WORK TO COMPLETE:
From the records below, transcribe only the lines running from the one with "Click the show details button in dialog" through the one with "Click the filter funnel". Keep both of those end lines.

___ TASK INPUTS

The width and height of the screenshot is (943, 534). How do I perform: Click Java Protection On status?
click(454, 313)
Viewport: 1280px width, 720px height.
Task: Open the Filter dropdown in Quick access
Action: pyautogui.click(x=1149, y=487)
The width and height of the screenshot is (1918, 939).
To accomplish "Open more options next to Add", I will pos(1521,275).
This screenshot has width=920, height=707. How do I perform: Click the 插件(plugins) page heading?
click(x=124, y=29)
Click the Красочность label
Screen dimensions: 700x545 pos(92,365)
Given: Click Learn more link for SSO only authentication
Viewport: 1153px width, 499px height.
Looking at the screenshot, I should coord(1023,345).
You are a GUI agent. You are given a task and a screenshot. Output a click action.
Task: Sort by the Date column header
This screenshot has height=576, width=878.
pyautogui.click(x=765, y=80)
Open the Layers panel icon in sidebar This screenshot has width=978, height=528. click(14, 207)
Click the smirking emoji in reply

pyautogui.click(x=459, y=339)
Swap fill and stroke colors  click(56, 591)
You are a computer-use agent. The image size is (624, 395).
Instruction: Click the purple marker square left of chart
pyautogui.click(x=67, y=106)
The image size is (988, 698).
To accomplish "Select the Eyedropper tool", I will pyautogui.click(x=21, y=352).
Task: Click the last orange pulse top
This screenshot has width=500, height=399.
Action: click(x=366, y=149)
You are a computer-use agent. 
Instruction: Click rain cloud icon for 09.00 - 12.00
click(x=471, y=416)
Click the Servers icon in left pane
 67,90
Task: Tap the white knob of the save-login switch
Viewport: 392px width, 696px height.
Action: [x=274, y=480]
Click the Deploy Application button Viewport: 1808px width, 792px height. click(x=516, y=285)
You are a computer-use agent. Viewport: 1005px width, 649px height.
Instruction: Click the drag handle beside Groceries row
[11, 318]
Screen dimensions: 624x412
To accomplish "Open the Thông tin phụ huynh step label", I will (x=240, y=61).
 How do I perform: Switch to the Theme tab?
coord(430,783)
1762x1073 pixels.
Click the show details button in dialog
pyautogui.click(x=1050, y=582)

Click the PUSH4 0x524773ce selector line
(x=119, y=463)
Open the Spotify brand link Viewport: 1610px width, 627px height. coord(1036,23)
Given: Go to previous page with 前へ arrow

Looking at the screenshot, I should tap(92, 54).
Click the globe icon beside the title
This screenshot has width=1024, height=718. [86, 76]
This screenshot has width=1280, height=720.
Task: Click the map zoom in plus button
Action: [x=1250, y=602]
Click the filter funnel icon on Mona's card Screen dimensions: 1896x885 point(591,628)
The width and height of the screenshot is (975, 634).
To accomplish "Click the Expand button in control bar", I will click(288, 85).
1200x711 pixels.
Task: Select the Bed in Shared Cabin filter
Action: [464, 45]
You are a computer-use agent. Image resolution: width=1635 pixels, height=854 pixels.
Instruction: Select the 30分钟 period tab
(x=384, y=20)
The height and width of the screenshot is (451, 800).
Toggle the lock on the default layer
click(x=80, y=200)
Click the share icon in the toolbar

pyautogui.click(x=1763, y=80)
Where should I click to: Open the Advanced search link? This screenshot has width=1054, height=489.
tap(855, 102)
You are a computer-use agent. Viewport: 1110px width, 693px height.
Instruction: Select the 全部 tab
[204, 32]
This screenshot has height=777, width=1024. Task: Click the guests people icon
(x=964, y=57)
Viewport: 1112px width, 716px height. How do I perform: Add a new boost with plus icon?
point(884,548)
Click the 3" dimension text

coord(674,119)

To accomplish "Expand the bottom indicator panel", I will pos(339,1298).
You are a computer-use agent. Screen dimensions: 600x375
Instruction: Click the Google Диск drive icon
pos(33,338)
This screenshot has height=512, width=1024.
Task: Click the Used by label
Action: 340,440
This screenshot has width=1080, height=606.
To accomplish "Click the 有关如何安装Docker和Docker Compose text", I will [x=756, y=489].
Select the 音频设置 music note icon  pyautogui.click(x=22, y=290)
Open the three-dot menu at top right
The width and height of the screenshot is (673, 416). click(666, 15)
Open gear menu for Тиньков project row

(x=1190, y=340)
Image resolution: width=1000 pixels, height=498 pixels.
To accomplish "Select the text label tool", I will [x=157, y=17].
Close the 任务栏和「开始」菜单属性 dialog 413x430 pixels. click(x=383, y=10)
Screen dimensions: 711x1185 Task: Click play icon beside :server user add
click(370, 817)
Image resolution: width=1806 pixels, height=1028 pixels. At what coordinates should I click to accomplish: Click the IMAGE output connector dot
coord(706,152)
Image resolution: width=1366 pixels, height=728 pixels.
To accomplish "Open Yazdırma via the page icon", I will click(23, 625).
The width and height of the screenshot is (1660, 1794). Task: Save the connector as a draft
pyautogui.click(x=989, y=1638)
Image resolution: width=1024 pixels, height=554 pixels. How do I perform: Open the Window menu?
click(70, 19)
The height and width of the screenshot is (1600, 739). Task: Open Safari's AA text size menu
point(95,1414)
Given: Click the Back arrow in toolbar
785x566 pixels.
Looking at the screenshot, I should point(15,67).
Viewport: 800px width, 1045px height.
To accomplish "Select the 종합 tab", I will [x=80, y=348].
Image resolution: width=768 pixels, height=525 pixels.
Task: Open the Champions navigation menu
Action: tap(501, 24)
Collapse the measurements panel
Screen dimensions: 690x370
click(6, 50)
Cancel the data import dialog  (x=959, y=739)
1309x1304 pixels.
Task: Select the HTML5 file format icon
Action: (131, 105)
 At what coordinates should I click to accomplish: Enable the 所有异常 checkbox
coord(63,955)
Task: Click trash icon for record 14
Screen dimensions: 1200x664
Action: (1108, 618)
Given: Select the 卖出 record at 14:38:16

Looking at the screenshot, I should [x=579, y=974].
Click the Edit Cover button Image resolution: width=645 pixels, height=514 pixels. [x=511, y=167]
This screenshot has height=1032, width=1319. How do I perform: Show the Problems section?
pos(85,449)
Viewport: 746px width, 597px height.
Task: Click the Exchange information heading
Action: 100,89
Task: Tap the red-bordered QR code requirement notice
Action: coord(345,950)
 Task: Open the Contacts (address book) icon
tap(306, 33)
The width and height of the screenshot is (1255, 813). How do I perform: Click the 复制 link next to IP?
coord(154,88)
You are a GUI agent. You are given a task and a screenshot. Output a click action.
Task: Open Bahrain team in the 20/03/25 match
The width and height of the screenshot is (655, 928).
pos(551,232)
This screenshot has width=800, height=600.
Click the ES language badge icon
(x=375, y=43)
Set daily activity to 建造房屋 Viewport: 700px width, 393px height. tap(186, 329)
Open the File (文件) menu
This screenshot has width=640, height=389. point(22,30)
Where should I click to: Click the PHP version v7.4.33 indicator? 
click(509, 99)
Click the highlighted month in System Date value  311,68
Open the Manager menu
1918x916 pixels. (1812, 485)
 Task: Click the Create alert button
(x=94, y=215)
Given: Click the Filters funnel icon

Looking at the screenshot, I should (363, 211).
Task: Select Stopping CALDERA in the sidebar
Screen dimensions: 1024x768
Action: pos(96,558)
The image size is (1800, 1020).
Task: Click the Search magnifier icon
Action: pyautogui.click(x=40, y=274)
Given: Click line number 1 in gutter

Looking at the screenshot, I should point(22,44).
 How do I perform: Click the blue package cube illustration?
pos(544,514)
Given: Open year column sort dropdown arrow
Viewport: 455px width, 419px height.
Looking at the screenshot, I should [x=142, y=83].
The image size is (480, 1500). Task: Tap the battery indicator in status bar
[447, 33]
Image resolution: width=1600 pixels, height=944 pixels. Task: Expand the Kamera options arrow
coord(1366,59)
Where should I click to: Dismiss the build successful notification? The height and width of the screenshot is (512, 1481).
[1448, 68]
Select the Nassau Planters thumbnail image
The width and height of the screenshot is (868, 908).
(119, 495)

______

ANSWER FOR THIS EXERCISE:
Click the show details button in dialog
pyautogui.click(x=1050, y=582)

Click the PUSH4 0x524773ce selector line
(x=119, y=463)
Open the Spotify brand link Viewport: 1610px width, 627px height. coord(1036,23)
Given: Go to previous page with 前へ arrow

Looking at the screenshot, I should tap(92, 54).
Click the globe icon beside the title
This screenshot has width=1024, height=718. [86, 76]
This screenshot has width=1280, height=720.
Task: Click the map zoom in plus button
Action: [x=1250, y=602]
Click the filter funnel icon on Mona's card Screen dimensions: 1896x885 point(591,628)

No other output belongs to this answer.